Joana espevitada de palavra bem silabada impondo regras, não se deixa ficar aquém, o seu dedito espetado, sorriso franco, caracóis dançando e cinco reis de gente, fazem dela o arauto da pequenada. Joana é traquina, ladina e menina. Menina de ideias saltitantes e gestos falantes. Tão depressa é um docinho de meiguice envolvente como um diabinho de saias troante. Joana cinco reis de gente, um quinhão de alegria e um alambique de meiguice.
Ora, num destes dias, o avô de Joana foi embora. Assim de repente. Ela bem viu o pai pôr a gravata preta, andar de cara triste e olhos aguados, ela viu a mãe também estar mais calada. Pressentiu mas fingiu não perceber. Criança tem destas coisas, sabe, mas faz de conta. Lá no fundo do coraçãozinho fica assim como que tivesse um arranhão, mas o faz de conta vem, e veste o arranhão de cores do sol e a gente esquece. Por isso é que se é criança.
Houve um dia que a avó chegou a casa sozinha com o pai e a mãe. O avô não veio. Então a mãe explicou que o avô já não estava cá que tinha partido para outro lugar também lindo e bom. Joana abriu os lindos olhos, entreabriu a boquita. Ouviu a sua irmã, Maria, já uma menina de sete anos que sabe ler, escrever e desenhar e percebe muita coisa, chorar, chorar muito. Joana teve vontade também, mas porque é alambique de meiguice, estendeu, não só o dedito, mas as mãozinhas para a Maria, que desconsolada soluçava, e disse naquela vozinha doce que estremece o coração dos grandes:
-Maria, não chores. O avô, agora é uma Estrelinha!
Naturalmente que a Maria soluçou, e a avó também, o pai pigarreou e a mãe ficou com os olhos marejados. Procurou-se estabelecer a normalidade, fez-se questão. O esforço nestas alturas é colaborante entre as vontades. Veio a noite e a hora da caminha para as meninas. A Maria e a Joana despediram-se da avó e foram para o quartinho, deitaram-se, disseram boa noite e então é que foram elas.
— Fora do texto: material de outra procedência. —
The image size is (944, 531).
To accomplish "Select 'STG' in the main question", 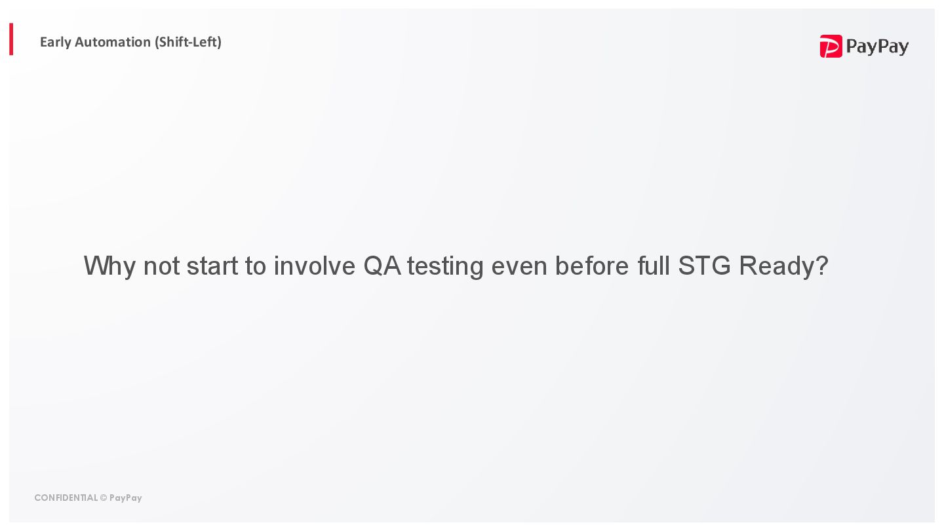I will [705, 266].
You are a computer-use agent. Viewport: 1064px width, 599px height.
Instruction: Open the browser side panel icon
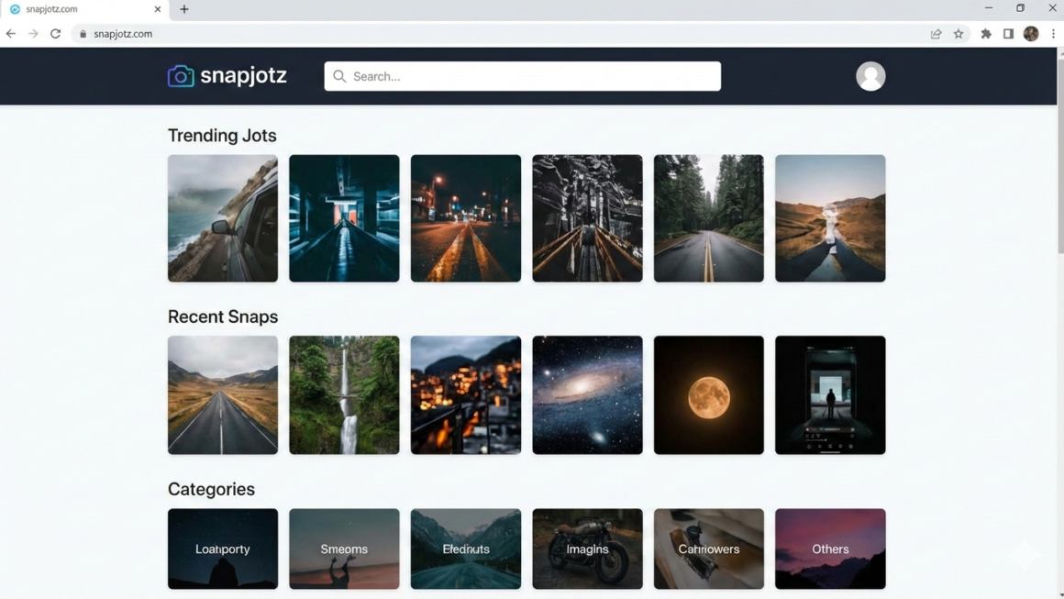tap(1007, 33)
A Joana chorou tanto, e tão desconsoladamente como se o arranhão do seu coração se tivesse aberto numa ferida muito grande, daqueles dói-dóis que precisam de ir ao doutor. Chorou, chorou como se cinco reis de gente fossem, não um alambique de meiguice mas antes de tristeza.
No dia seguinte já sarada e lavada do seu arranhão- dói-dói, Joana levou o dia mais ou menos serena, coisa invulgar naquele diabrete de saias. Era sábado ou domingo, não sei, mas também não importa. Que era dia de anos, isso era. Maria, menina crescida e já com amiguinhas lá foi, Joana também, porque ao diabrete toda gente se derriça. Certamente que pularam, riram, e cantaram. É a infância. Os corações, nestes verdes anos são tão limpos, que dá para tudo, rir, cantar e chorar, tudo num dia como se fora sol, chuva e depois o arco-íris de mundo.
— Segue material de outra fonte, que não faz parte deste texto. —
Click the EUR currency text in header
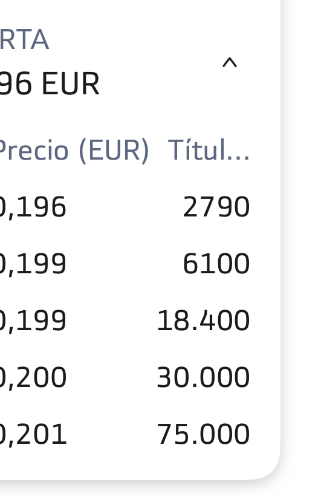The image size is (324, 497). pyautogui.click(x=70, y=83)
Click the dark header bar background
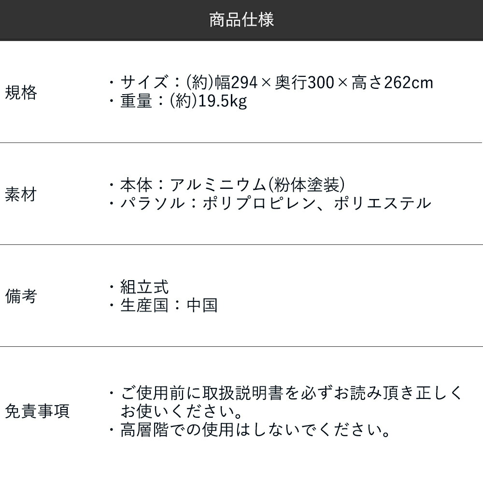The image size is (483, 483). (x=92, y=20)
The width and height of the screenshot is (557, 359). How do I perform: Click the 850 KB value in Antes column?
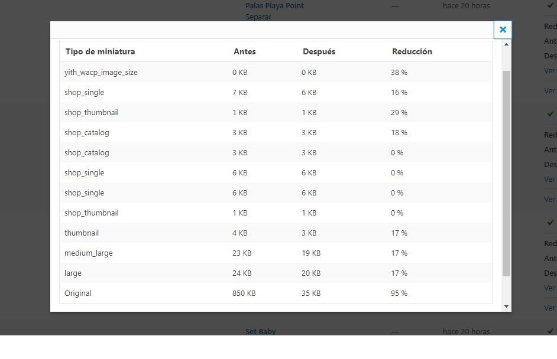pos(244,293)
De olhos vivos e sorrisos abertos entraram em casa. Contar as maravilhas da tarde foi relato detalhado, porém Joana que trazia na mão um saquito de rebuçados que não largou. Depois dos beijinhos, de se despir dos casaco e demais atavios, senta-se num cantinho, despeja o saquito e muito concentrada, escolhe, mexe, remexe, escolhe, pesa e sopesa. Decide-se finalmente.
Com aquele sorriso de olhos e lábios que iluminam o rostinho moreno e abanam os caracóis, diz junto da avó:
- Avozinha, olha, toma este rebuçado para o avozinho, para quando ele vier do céu, e dá-lhe também um beijinho meu.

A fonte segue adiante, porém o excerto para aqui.